[Dataset excerpt]

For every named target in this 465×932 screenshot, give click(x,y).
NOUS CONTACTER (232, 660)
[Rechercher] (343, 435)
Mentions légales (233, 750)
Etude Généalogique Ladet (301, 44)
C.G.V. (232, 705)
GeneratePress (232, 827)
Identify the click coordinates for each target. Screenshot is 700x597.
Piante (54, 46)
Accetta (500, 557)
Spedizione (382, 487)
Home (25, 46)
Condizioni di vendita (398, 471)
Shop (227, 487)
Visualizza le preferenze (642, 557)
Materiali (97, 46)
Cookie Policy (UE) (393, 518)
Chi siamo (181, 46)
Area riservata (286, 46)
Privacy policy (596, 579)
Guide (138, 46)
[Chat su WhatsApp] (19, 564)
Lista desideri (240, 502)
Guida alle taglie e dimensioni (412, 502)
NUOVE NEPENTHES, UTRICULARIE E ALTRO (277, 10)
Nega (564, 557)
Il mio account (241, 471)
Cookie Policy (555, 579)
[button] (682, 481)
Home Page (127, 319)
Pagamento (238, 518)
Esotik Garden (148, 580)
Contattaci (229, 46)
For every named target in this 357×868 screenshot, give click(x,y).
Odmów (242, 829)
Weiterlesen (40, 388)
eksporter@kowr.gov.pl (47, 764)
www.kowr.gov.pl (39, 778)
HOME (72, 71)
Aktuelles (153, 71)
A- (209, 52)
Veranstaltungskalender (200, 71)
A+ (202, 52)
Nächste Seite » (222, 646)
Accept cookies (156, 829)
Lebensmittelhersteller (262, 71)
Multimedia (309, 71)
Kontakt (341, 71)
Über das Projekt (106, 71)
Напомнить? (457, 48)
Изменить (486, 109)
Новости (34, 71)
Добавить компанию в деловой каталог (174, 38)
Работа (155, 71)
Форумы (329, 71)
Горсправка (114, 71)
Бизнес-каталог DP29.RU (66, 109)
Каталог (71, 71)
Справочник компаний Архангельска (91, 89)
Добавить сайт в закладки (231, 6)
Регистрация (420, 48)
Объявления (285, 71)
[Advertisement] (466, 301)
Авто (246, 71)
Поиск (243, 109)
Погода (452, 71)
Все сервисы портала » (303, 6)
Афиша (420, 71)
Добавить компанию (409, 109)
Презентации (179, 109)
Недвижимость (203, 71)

WHAT THE EXERCISE ASKS: Show each line of the records above that contains the string "click".

EXERCISE RESPONSE:
For every named target in this 465×932 screenshot, give click(x,y).
Identify the click coordinates for each target. Screenshot is 700x597.
For every named target in this 357×868 screenshot, give click(x,y).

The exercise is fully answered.